»»

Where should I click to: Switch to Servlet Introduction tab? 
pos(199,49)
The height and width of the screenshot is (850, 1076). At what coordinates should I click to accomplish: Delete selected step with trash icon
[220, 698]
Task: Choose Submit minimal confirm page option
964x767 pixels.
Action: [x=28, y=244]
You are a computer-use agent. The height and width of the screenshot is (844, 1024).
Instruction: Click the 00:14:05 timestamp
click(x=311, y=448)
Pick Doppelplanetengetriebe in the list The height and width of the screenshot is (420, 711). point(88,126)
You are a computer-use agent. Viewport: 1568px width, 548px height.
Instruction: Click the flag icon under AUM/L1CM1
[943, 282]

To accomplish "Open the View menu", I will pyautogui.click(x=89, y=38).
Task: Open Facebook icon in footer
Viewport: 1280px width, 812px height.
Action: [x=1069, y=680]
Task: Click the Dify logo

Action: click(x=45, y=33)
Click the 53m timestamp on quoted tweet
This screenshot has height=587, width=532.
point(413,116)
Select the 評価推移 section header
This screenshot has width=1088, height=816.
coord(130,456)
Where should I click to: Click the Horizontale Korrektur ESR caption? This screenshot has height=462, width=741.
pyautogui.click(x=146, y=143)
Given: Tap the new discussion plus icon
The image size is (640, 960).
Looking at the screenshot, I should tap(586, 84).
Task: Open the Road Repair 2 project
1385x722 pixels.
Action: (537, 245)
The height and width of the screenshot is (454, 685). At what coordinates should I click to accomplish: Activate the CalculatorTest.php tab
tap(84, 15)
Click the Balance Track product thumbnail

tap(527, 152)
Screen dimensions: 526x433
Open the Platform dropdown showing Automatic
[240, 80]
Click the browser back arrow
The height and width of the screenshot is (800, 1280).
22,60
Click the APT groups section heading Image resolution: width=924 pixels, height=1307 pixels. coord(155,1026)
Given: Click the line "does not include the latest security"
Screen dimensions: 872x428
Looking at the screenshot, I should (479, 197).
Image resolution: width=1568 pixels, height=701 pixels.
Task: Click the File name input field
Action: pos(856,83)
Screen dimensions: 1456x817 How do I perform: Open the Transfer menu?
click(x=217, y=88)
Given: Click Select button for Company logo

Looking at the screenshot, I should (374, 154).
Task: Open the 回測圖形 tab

««

• _About this task_:
All lines above containing the string "computer" are to be collected.

• _Task response_:
You are a computer-use agent. The height and width of the screenshot is (844, 1024).
You are a computer-use agent. Viewport: 1568px width, 548px height.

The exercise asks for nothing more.